Das Gericht erkennt:

1.    In Gutheissung der Beschwerde wird der Einspracheentscheid der Arcosana AG vom 4. Januar 2022 aufgehoben und es wird festgestellt, dass der Beschwerdeführer Anspruch auf anteilsmässige Übernahme der Kosten eines mikrovaskulären Lymphknotentransfers, allenfalls kombiniert mit Anlage multipler lympho-venöser Anastomosen hat.

2.    Das Verfahren ist kostenlos.

3.    Dem Beschwerdeführer wird keine Prozessentschädigung zugesprochen.

4.    Zustellung gegen Empfangsschein an:

- X.___ unter Beilage einer Kopie von Urk. 20, 21 und 22

- Arcosana AG

- Bundesamt für Gesundheit

5.    Gegen diesen Entscheid kann innert 30 Tagen seit der Zustellung beim Bundesgericht Beschwerde eingereicht werden (Art. 82 ff. in Verbindung mit Art. 90 ff. des Bundesgesetzes über das Bundesgericht, BGG). Die Frist steht während folgender Zeiten still: vom siebten Tag vor Ostern bis und mit dem siebten Tag nach Ostern, vom 15. Juli bis und mit 15. August sowie vom 18. Dezember bis und mit dem 2. Januar (Art. 46 BGG).

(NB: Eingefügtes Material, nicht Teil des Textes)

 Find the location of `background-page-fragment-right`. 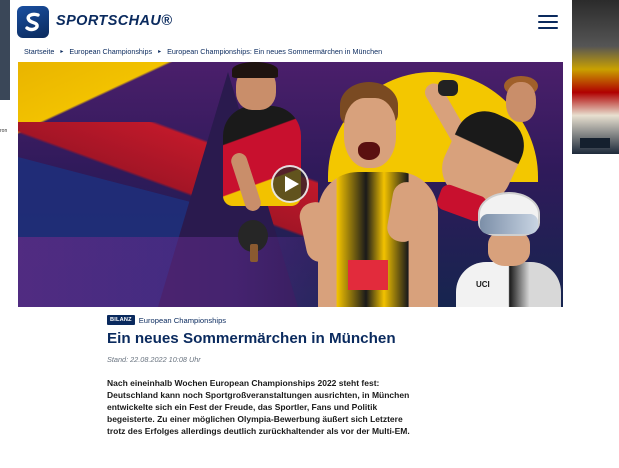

    Die Beschwerdeschrift ist dem Bundesgericht, Schweizerhofquai 6, 6004 Luzern, zuzustellen.

    Die Beschwerdeschrift hat die Begehren, deren Begründung mit Angabe der Beweismittel und die Unterschrift des Beschwerdeführers oder seines Vertreters zu enthalten; der angefochtene Entscheid sowie die als Beweismittel angerufenen Urkunden sind beizulegen, soweit die Partei sie in Händen hat (Art. 42 BGG).